• YOUR TASKS:
(1) In the NumPy operations excerpt, what happens when the two arrays in an element-wise operation are not the same size?
(2) Extend the NumPy operations excerpt beyond its final sentence.

• EXCERPT TO READ:
----------------------------------------
1.2. Operations#
NumPy provides a large panel of vectorized operations. Vectorization describes the absence of any explicit looping in the code. Operations are applied on every element of the involved arrays in optimized pre-compiled C code. This is the key difference with respect to python lists, which makes NumPy more suitable to scientific computing.
import numpy as np
1.2.1. Element-wise operations#
Most operations on two (or more) arrays apply element-by-element. A new array is created with the same shape, and filled with the result.
a = np.array( [20, 30, 40, 50] )
b = np.array( [ 0, 1, 2, 3] )
c = a + b
+---+---------------+
| a | [20 30 40 50] |
+---+---------------+
| b | [0 1 2 3] |
+---+---------------+
| c | [20 31 42 53] |
+---+---------------+
The two arrays should be exactly the same size. Errors are thrown if they are not.
a = np.array([1, 2, 3])
b = np.array([2, 2])
c = a * b # This will give an error when you run it!
One exception to the above rule is given by operations between an array and a scalar.
a = np.array([1,2,3])
b = 2
c = a * b
+---+---------+
| a | [1 2 3] |
+---+---------+
| b | 2 |
+---+---------+
| c | [2 4 6] |
+---+---------+
Logical operations are also supported in NumPy.
x = np.array([3, 5, 2, 1, 4, 2])
y = np.array([1, 4, 7, 2, 5, 2])
w = (x > 3) & (y <= x) # "&" --> logical AND
z = (x==2) | (y==1) # "|" --> logical OR
+-------------------+---------------------------------------+
| x | [3 5 2 1 4 2] |
+-------------------+---------------------------------------+
| y | [1 4 7 2 5 2] |
+-------------------+---------------------------------------+
| (x > 3) & (y < x) | [False True False False False False] |
+-------------------+---------------------------------------+
| (x==2) | (y==1) | [ True False True False False True] |
+-------------------+---------------------------------------+
Some operations only take one array, but they still apply element-by-element.
----------------------------------------
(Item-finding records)
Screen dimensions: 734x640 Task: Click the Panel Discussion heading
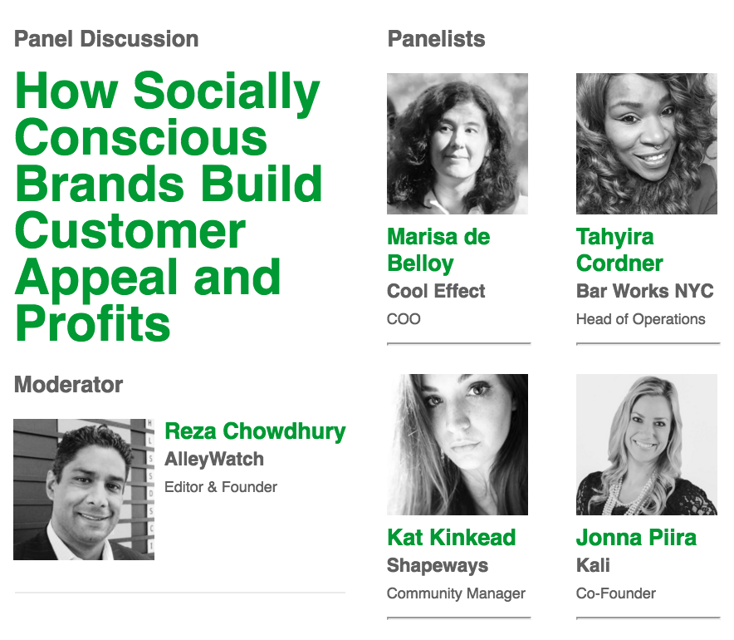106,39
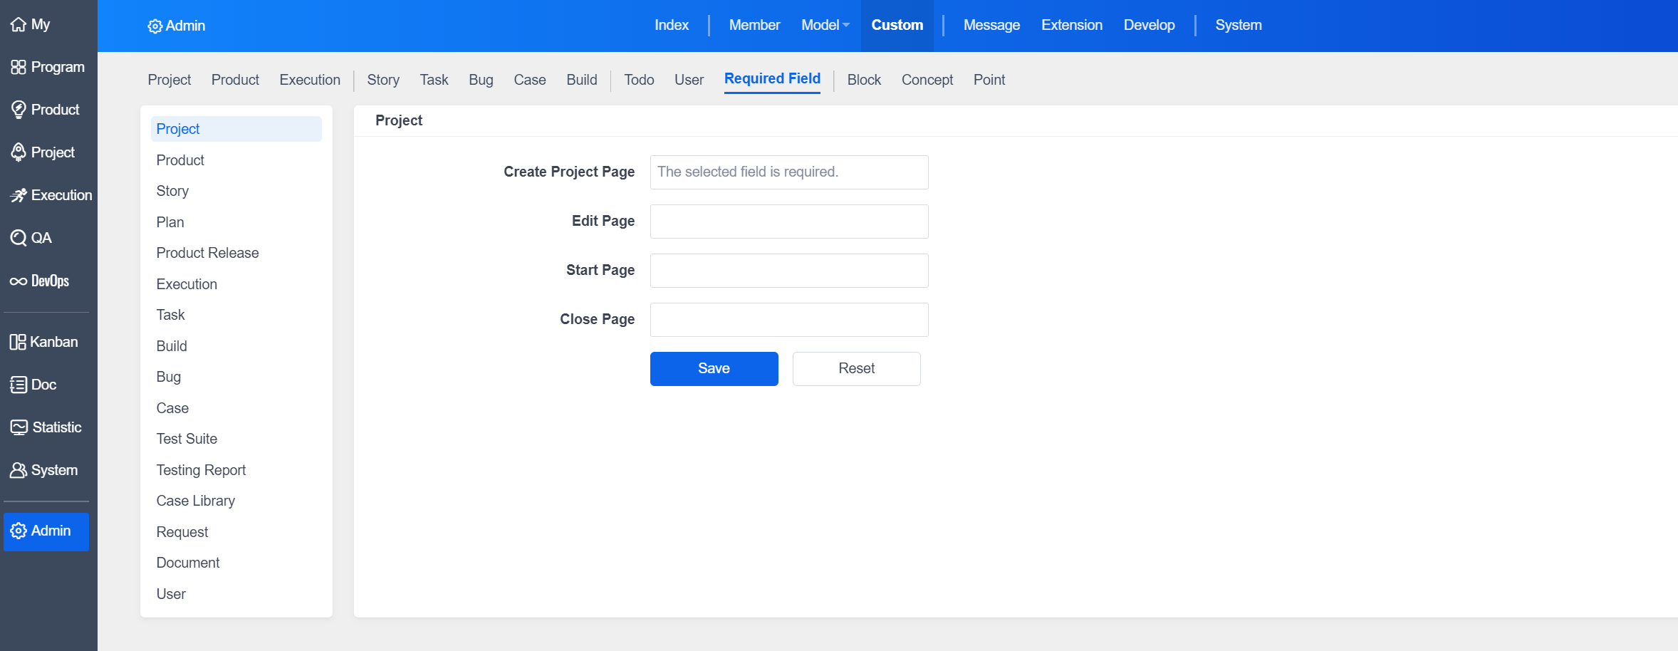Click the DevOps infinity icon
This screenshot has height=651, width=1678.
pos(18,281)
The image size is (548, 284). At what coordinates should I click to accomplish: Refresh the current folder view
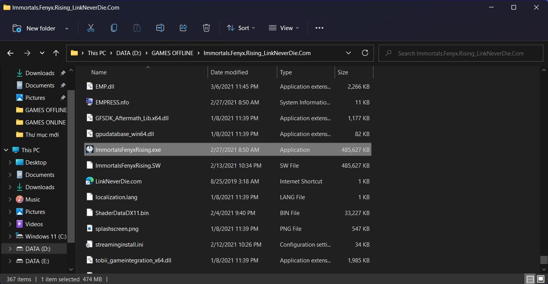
----------------------------------------
• ANSWER SET:
(1) Errors are thrown.

(2)
x = np.array([[1,4],[9,16]])
y = np.sqrt(x)
+---+-----------+
| x | [[ 1 4] |
| | [ 9 16]] |
+---+-----------+
| y | [[1. 2.] |
| | [3. 4.]] |
+---+-----------+
The return array is automatically upcast to a “broader” numerical type if needed.
1.2.2. Reduction operations#
Some operations that involve one array are applied on all the elements.
x = np.array([[1,3,1],[2,5,1]])
s = x.sum()
+---------+-----------+
| x | [[1 3 1] |
| | [2 5 1]] |
+---------+-----------+
| x.sum() | 13 |
+---------+-----------+
Most of the reduction operations return a scalar. They apply to the array as though it were a list of numbers, regardless of its shape. By specifying the axis
parameter, you can apply the “reduction” operation along the specified axis of an array.
axis=0
reduces the rows by applying the operation column-by-column.axis=1
reduces the columns by applying the operation row-by-row.
col_sum = x.sum(axis=0)
row_sum = x.sum(axis=1)
+---------------+-----------+
| x | [[1 3 1] |
| | [2 5 1]] |
+---------------+-----------+
| x.sum(axis=0) | [3 8 2] |
+---------------+-----------+
| x.sum(axis=1) | [5 8] |
+---------------+-----------+
Note that reduction operations change the dimensions of the array: a matrix becomes a vector.
You can keep all the axes of the original array by setting the keepdims
parameter to True
.
A reduction along
axis=0
gives a single-row matrix.A reduction along
axis=1
gives a single-column matrix.
col_sum = x.sum(axis=0, keepdims=True)
row_sum = x.sum(axis=1, keepdims=True)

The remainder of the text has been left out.